→ DO THIS:
Reproduce everything from the line containing "This screenshot has height=819, width=1456." down to the line containing "point(1298,28)", both included, and scale every coordinate by 2.5, rounding to whole numbers with halves rounded up. Keep all other numbers unchanged.

→ DATA TO USE:
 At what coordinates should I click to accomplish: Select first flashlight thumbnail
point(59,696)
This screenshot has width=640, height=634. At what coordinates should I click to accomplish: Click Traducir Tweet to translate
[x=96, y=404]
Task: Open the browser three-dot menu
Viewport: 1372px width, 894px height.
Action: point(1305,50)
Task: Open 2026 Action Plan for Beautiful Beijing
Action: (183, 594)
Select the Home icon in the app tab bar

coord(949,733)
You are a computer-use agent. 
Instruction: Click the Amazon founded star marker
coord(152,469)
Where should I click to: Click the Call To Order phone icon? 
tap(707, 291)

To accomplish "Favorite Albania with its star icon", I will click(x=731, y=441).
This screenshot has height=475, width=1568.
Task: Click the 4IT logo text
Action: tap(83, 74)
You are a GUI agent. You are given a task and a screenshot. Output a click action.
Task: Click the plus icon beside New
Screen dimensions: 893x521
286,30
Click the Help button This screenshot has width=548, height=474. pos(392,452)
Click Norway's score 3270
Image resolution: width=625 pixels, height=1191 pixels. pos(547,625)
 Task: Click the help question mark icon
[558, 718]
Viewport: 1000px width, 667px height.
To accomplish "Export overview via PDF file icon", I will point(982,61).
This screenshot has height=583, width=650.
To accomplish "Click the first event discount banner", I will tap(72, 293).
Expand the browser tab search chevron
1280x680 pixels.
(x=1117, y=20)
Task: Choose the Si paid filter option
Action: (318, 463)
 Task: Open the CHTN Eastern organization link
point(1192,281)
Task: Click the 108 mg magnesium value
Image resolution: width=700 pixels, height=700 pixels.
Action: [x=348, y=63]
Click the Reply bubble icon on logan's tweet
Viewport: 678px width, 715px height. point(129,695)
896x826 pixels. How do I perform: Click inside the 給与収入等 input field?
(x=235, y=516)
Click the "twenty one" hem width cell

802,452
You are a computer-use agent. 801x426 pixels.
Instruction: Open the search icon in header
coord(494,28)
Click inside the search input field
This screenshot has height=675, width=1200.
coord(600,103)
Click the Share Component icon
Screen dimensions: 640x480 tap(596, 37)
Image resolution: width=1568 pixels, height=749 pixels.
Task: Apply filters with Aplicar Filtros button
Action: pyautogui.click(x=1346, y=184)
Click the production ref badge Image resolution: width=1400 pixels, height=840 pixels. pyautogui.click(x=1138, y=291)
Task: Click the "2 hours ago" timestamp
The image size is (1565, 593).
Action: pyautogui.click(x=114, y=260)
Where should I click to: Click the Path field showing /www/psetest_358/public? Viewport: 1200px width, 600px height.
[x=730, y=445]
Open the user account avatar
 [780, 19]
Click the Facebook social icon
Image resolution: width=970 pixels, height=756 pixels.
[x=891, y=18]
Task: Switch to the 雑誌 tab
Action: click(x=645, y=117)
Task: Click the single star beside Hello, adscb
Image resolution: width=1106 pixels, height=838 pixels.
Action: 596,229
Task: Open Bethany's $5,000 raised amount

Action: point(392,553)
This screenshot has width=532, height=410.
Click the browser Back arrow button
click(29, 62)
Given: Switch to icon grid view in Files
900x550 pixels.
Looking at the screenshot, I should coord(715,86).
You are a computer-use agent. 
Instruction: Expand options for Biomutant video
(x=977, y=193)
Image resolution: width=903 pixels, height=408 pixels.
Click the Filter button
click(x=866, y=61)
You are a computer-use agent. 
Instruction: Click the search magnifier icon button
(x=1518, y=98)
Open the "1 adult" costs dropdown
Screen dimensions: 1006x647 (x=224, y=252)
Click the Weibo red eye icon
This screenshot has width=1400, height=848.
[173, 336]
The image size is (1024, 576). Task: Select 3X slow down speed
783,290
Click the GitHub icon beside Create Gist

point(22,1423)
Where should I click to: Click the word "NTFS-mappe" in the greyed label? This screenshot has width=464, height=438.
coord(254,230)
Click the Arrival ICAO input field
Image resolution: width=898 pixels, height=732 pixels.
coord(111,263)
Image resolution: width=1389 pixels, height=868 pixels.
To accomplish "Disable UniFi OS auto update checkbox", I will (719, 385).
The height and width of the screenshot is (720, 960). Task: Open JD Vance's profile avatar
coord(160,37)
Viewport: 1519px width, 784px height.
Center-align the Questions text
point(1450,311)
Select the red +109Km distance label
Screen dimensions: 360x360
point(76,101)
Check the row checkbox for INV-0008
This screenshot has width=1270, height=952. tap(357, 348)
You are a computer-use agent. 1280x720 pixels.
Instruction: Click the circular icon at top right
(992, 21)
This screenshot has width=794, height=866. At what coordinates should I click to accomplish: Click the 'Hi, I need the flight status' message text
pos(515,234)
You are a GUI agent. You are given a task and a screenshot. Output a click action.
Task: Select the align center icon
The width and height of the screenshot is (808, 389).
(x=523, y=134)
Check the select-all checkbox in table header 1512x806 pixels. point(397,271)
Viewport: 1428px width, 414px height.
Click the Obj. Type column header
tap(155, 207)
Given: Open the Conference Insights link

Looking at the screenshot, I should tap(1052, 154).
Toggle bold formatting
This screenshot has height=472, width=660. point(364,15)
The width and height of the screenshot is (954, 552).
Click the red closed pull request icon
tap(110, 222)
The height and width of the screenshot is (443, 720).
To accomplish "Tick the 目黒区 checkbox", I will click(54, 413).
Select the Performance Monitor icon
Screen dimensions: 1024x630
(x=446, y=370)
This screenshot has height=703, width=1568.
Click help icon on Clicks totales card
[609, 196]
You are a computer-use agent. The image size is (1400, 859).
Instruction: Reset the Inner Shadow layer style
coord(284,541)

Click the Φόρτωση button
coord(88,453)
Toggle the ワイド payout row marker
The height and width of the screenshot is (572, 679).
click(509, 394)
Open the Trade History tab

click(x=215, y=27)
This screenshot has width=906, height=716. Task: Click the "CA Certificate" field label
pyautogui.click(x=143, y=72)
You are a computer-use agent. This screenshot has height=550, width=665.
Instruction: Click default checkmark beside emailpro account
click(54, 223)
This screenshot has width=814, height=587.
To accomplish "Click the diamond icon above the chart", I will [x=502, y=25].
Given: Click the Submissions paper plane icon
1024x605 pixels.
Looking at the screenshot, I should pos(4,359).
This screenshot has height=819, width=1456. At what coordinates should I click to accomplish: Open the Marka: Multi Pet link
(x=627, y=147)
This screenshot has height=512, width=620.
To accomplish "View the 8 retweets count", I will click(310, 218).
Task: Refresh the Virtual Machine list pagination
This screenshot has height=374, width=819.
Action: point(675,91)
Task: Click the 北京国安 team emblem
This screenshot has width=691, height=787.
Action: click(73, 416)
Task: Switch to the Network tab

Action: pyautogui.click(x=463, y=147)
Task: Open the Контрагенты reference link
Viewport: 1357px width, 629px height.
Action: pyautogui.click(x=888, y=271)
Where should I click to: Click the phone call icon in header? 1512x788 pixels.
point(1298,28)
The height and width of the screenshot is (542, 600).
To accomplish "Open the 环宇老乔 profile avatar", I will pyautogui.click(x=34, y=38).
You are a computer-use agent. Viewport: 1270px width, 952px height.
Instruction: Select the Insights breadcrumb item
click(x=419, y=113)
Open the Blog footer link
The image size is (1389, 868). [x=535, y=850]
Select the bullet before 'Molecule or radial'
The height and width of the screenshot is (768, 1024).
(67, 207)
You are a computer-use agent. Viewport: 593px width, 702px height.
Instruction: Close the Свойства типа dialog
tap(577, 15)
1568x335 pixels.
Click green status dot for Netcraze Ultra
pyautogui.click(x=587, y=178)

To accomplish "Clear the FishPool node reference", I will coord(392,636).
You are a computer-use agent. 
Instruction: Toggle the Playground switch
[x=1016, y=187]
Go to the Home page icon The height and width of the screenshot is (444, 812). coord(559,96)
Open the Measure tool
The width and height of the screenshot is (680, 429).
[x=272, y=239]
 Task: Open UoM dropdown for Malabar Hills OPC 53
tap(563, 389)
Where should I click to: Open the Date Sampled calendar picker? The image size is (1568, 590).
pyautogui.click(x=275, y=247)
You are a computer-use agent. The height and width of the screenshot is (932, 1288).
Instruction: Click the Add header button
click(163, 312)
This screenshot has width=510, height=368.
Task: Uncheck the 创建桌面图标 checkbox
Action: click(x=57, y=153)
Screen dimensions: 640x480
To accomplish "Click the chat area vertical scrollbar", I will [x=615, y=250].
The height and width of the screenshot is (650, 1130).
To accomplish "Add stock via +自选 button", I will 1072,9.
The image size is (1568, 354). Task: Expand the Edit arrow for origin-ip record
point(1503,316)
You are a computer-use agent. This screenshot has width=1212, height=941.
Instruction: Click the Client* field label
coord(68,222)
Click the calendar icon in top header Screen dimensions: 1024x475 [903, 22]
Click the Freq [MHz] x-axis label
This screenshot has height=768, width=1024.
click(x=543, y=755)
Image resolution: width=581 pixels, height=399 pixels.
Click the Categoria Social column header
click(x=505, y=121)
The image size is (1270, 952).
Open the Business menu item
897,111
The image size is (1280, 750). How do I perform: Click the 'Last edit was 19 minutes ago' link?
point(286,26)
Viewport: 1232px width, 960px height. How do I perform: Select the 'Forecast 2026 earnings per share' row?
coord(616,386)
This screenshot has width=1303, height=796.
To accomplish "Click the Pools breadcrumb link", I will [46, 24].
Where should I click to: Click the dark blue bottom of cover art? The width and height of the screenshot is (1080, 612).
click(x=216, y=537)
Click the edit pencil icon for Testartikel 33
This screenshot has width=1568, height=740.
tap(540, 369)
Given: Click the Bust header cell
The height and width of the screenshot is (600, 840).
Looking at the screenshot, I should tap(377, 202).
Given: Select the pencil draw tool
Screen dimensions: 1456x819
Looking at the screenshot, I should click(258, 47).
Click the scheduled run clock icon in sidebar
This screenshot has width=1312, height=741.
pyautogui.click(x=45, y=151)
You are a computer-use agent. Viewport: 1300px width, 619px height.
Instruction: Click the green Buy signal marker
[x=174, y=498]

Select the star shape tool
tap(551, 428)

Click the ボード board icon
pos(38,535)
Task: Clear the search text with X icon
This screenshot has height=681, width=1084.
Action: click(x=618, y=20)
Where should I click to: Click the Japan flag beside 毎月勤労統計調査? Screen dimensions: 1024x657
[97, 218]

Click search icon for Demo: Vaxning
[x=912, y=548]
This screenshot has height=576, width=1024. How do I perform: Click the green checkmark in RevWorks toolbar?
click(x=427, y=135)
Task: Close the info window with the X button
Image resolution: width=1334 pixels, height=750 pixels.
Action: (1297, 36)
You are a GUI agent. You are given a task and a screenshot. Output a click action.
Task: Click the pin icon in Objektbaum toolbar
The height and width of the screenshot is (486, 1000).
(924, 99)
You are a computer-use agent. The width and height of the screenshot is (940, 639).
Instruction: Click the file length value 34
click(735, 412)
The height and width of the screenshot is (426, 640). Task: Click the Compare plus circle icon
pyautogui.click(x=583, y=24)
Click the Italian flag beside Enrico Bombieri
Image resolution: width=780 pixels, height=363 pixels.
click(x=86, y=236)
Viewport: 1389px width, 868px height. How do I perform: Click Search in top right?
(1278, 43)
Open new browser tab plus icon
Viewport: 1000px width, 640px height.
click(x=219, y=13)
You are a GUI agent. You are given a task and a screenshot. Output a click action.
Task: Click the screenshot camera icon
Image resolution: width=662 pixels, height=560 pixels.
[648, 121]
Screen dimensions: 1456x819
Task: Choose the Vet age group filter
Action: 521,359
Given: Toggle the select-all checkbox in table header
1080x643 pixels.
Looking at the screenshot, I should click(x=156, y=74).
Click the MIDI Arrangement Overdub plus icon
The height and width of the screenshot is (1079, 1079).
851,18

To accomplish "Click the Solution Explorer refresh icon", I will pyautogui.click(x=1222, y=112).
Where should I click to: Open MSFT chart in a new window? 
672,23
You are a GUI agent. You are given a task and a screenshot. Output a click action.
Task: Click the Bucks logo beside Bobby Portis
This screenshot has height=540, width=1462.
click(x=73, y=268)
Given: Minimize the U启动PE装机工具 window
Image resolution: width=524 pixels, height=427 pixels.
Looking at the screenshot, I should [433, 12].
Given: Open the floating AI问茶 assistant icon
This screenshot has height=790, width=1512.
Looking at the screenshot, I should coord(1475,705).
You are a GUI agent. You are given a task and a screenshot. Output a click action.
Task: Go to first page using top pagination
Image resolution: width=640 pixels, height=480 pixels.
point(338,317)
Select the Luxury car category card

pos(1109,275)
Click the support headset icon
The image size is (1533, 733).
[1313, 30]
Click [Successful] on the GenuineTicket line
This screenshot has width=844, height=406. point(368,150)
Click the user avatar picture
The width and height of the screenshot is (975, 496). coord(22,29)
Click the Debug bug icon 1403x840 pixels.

→ FINISHED ANSWER:
This screenshot has height=819, width=1456. At what coordinates should I click to accomplish: Open the Marka: Multi Pet link
(x=1568, y=368)
This screenshot has height=512, width=620.
To accomplish "View the 8 retweets count", I will click(775, 545).
Task: Refresh the Virtual Machine list pagination
This screenshot has height=374, width=819.
Action: point(1688,228)
Task: Click the 北京国安 team emblem
This screenshot has width=691, height=787.
Action: click(183, 1040)
Task: Switch to the Network tab

Action: pyautogui.click(x=1158, y=368)
Task: Open the Контрагенты reference link
Viewport: 1357px width, 629px height.
Action: pyautogui.click(x=2220, y=678)
Where should I click to: Click the phone call icon in header? 1512x788 pixels.
point(3245,70)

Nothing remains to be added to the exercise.